Carbon Buildup in Atmosphere May Promote Noctilucent Cloud Formation, Researchers Say
A possible connection between climate change and noctilucent clouds …
Early August is prime time here in the far north for viewing those luminous high-altitude wisps known as noctilucent clouds that show up soon after sunset. But over the past couple of decades, the clouds have been showing up earlier and in areas farther south.
“There was a trend of increasing clouds, definitely, in the 1990s and early 2000s,” says University of Alaska Fairbanks atmospheric science professor Richard Collins. But he says that trend has leveled off over the past few years. And he and other researchers are studying possible causes for that.
“It may increase again, or it may reflect that our models of the clouds is incomplete,” Collins said. “Or we may have reached some threshold in the meteorology, that some other effect that we haven’t accounted for in our models is now in play.”
Research proves that “swarms” of ice crystals that make up noctilucent clouds have become more frequent and brighter in recent decades. Scientists say that’s because there’s now more moisture in upper atmosphere, or mesosphere, 50 miles up, where noctilucent clouds exist. They say it’s also because the mesosphere has gotten colder.
Collins says that’s caused by rising levels of atmospheric carbon dioxide – the main cause of climate change
“We know we’ve been injecting carbon dioxide into the atmosphere in increasing amounts since the Industrial Revolution,” he said. “We know that carbon dioxide should have a heating effect in the lower atmosphere, but curiously, it has a cooling effect in the upper atmosphere.”

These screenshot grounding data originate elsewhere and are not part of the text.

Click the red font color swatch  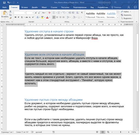[x=47, y=17]
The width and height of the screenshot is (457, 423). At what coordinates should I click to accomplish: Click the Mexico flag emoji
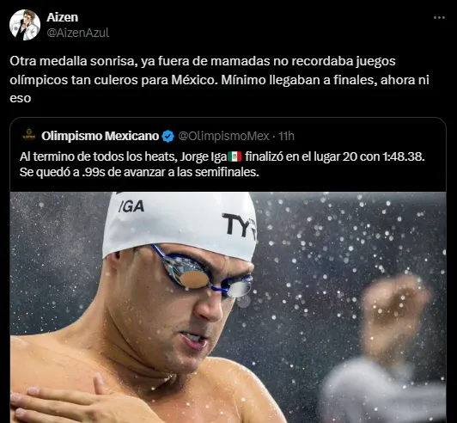(x=235, y=156)
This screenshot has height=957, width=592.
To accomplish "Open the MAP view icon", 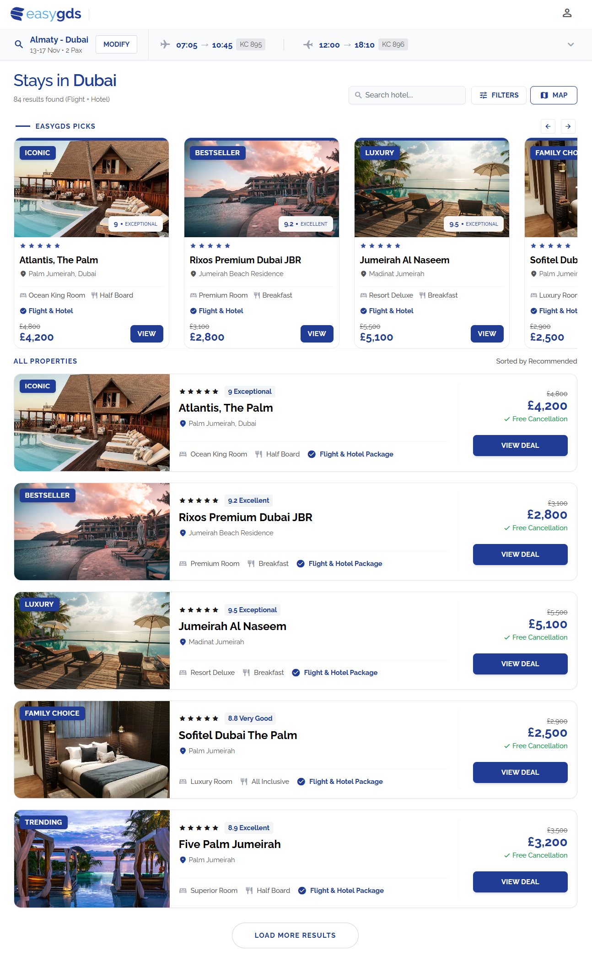I will (544, 95).
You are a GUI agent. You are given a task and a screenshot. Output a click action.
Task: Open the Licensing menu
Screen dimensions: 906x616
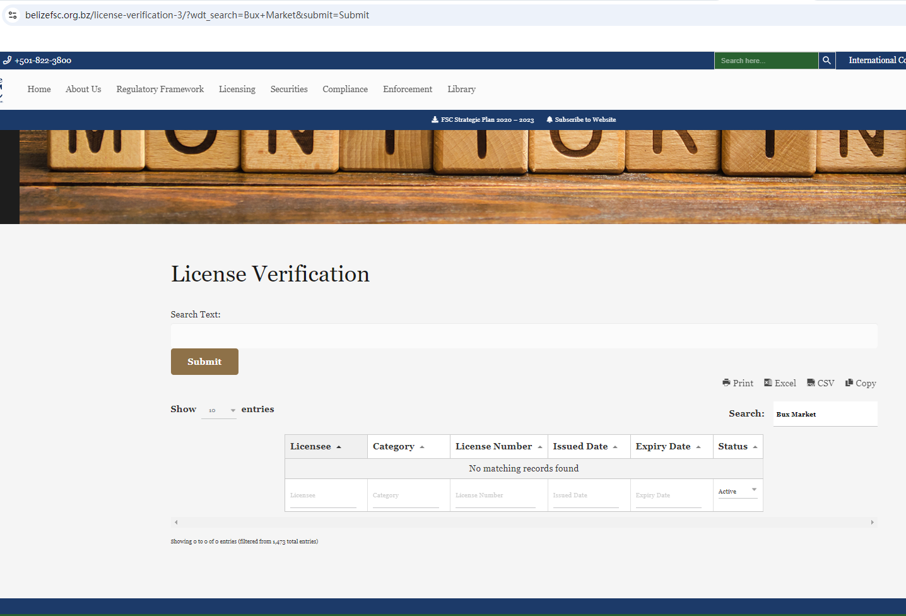click(x=237, y=89)
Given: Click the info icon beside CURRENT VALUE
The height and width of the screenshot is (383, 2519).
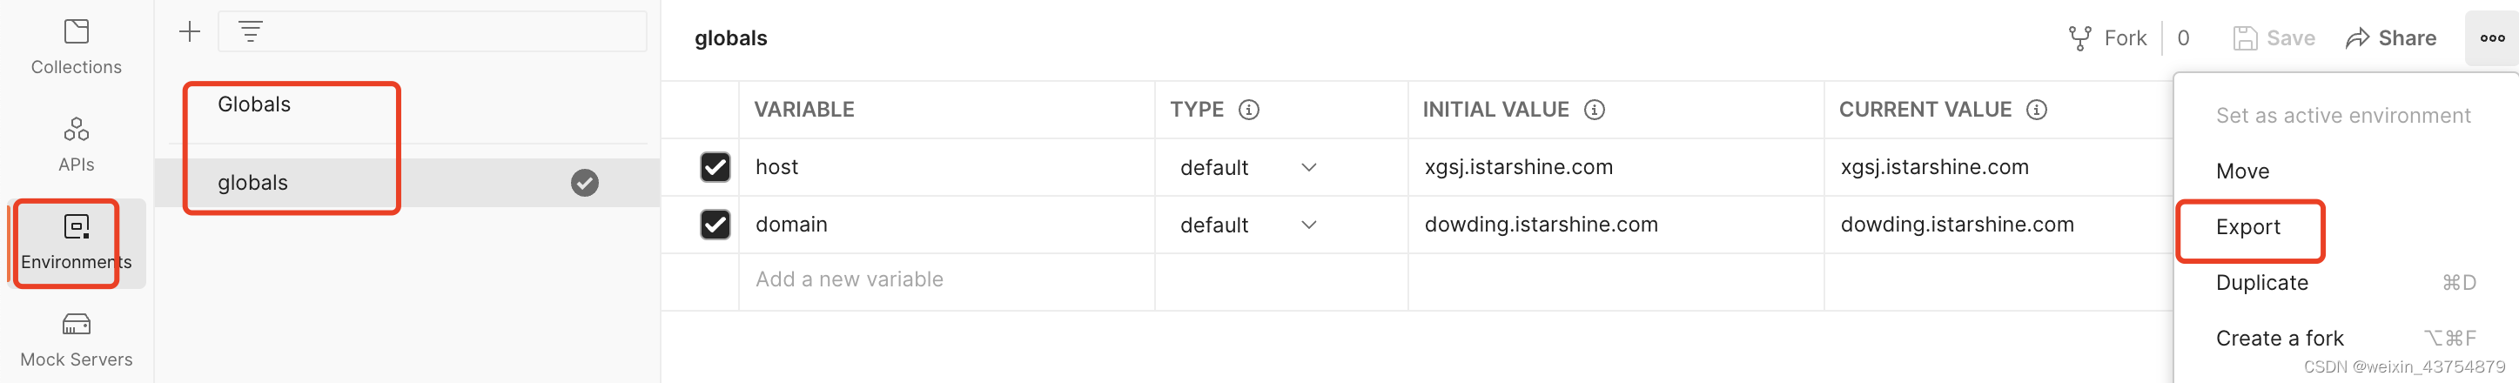Looking at the screenshot, I should (x=2037, y=109).
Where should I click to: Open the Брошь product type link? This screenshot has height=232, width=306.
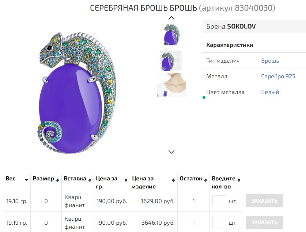[270, 61]
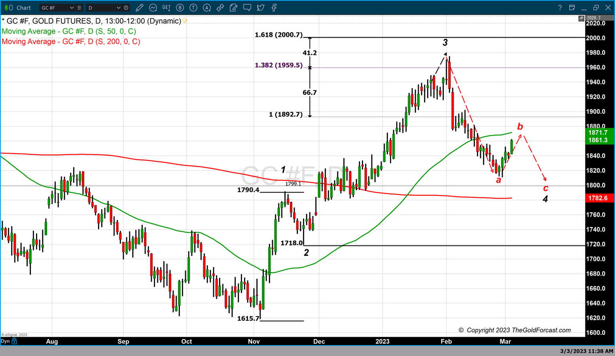Click the up-down arrows trade icon
This screenshot has width=615, height=356.
tap(220, 8)
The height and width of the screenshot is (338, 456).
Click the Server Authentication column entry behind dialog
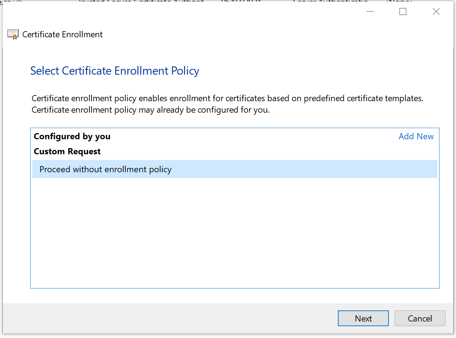pyautogui.click(x=330, y=2)
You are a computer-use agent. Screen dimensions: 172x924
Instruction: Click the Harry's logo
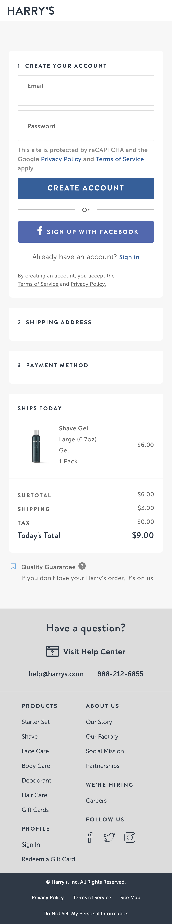point(31,11)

Collins says that suggests that elevated levels of atmospheric carbon don’t necessarily create noctilucent clouds; but rather the clouds form under the conditions created by high greenhouse-gas levels in the upper atmosphere.
“So the clouds have become not a direct measure of climate change, but a symptom of climate change, for testing how our models play out over tens of years.”
Collins says the university’s Geophysical Institute will try to create artificial noctilucent clouds to study, using a rocket it plans to launch in January 2018 that will release water in the mesosphere.